Remember this is a high-skill movement, and you want to focus firmly on every rep and not rush through them.
What is a Split
A Split is when you move(split) one leg forward approximately one foot and the other leg back by approximately two feet.
Splits are a great exercise to help you to enhance your sports performance.
When incorporating splits, you should alternate your legs (the foot you move forward should be your left 50 percent of the time and the right the other 50 percent).
Doing this will help to ensure you do not create any muscle imbalances.
Splits do not place the same level of stress on the knees and shoulders as there Squat style counterpart. Many taller lifters (6'3") and over may find splits feel much more comfortable to their body.
This is due to the fact many taller people do not have the most efficient body proportions for doing the Squat lifts.
It is also common to include splits into a routine as a way of including split footwork to prepare for the jerk exercise without adding any addition activities.
Most beginners have the most difficulty with their foot placement.
By drawing marks on the floor with chalk for where your feet should be placed, you can check how close you came to hitting the marks and make the nessesary adjustments for your next rep.
Try to keep your feet traveling straight forward and backward since many people have a tendency to swing the rear foot inward.
By slamming the lead foot into the floor, it will help you to move faster and establish a stronger base.
How To Split Clean Images
How To Split Clean Description
- Place a barbell on the floor close to your shins. Grab the bar with an overhand grip with your arms just outside of the legs.
- Have the weight focused on your heels as you lower your hips, keep your back straight, your head should be facing forward, shoulders in front of the bar, and your chest up.
- You are now in the starting position.
- Drive through your heels well extending your knees, keep your arms straight and do not change the angle of your back. Continue this movement until the weight is above the knees.
- When the weight hits your mid thigh position, you will perform the second pull portion of the exercise.

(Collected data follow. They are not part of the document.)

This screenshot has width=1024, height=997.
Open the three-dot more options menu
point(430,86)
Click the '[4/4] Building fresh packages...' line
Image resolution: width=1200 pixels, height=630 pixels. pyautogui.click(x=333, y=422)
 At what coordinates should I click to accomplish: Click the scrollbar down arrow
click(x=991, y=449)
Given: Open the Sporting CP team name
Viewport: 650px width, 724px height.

- Extend through your hips, knees, and ankles with a jumping motion to move the bar upward (do not pull through the arms). Keep extending until your body is fully extended and lean slightly back.

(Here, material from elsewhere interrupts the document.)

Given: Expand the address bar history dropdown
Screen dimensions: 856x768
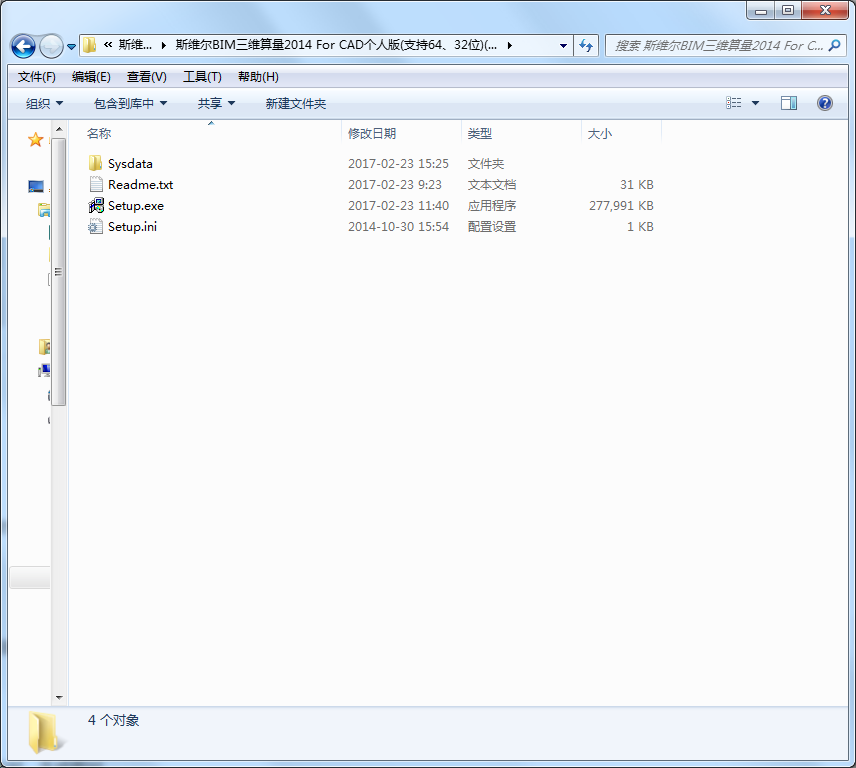Looking at the screenshot, I should (562, 45).
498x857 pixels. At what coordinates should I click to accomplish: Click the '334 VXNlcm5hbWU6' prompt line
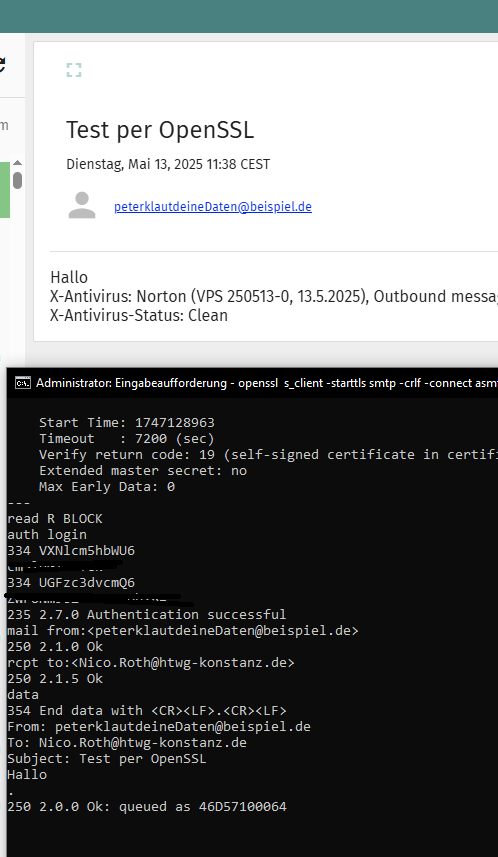point(71,550)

- You will now move into the third pull of the exercise.
- Aggressively shrug and flex your arms moving the elbows up and out.
- Once you hit the top of the extension, you will pull yourself down rotating the elbows under the bar.

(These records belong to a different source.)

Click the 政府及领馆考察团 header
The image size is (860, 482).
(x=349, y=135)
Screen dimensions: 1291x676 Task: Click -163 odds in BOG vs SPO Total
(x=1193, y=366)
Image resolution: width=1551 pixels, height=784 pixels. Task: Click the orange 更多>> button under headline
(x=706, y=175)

- Well, you are receiving the bar you need to split your feet by aggressively moving one foot forward one foot and moving the other foot back by two feet. Rack the bar on your protracted shoulders.
- Move your body down into the bottom of the lunge position.
- Now drive through your heel with your elbows up keeping your body upright and bring your feet together as you return to the standing position.
When using dumbells to perform the slit clean, you will use the same movement pattern. The only portion of the lift that changes is the third pull portion of the lift. Refer to the video at the end of the article to see how this variation is performed.
How To Split Clean Video
Split Clean Muscles Worked
- Lower Back
The split clean will strengthen the hip musculature and help to promote mobility of your hips.
Split Clean CrossFit
The Split Clean exercise is a very powerful lift to include into your CrossFot routine.
You will add this lift under the strength portion of your CrossFit training method.
The exercise works best by using a lower repetition scheme with a barbell and generally a higher amount of repetitions are used when the movement is incorporated with dumbbells.
If you do plan to use this lift for a set time interval, you may find using the dumbells variation with a lower weight better suited.
When using a barbell you should be using this action with two to six repetitions.
If you are using Dumbells, it is more common to use anywhere from 8 to 20 repetitions per set.
This is because you will not be able to move as much weight with dumbells as you could with a barbell. But with dumbells and a lighter load, you will find this is a great conditioning exercise.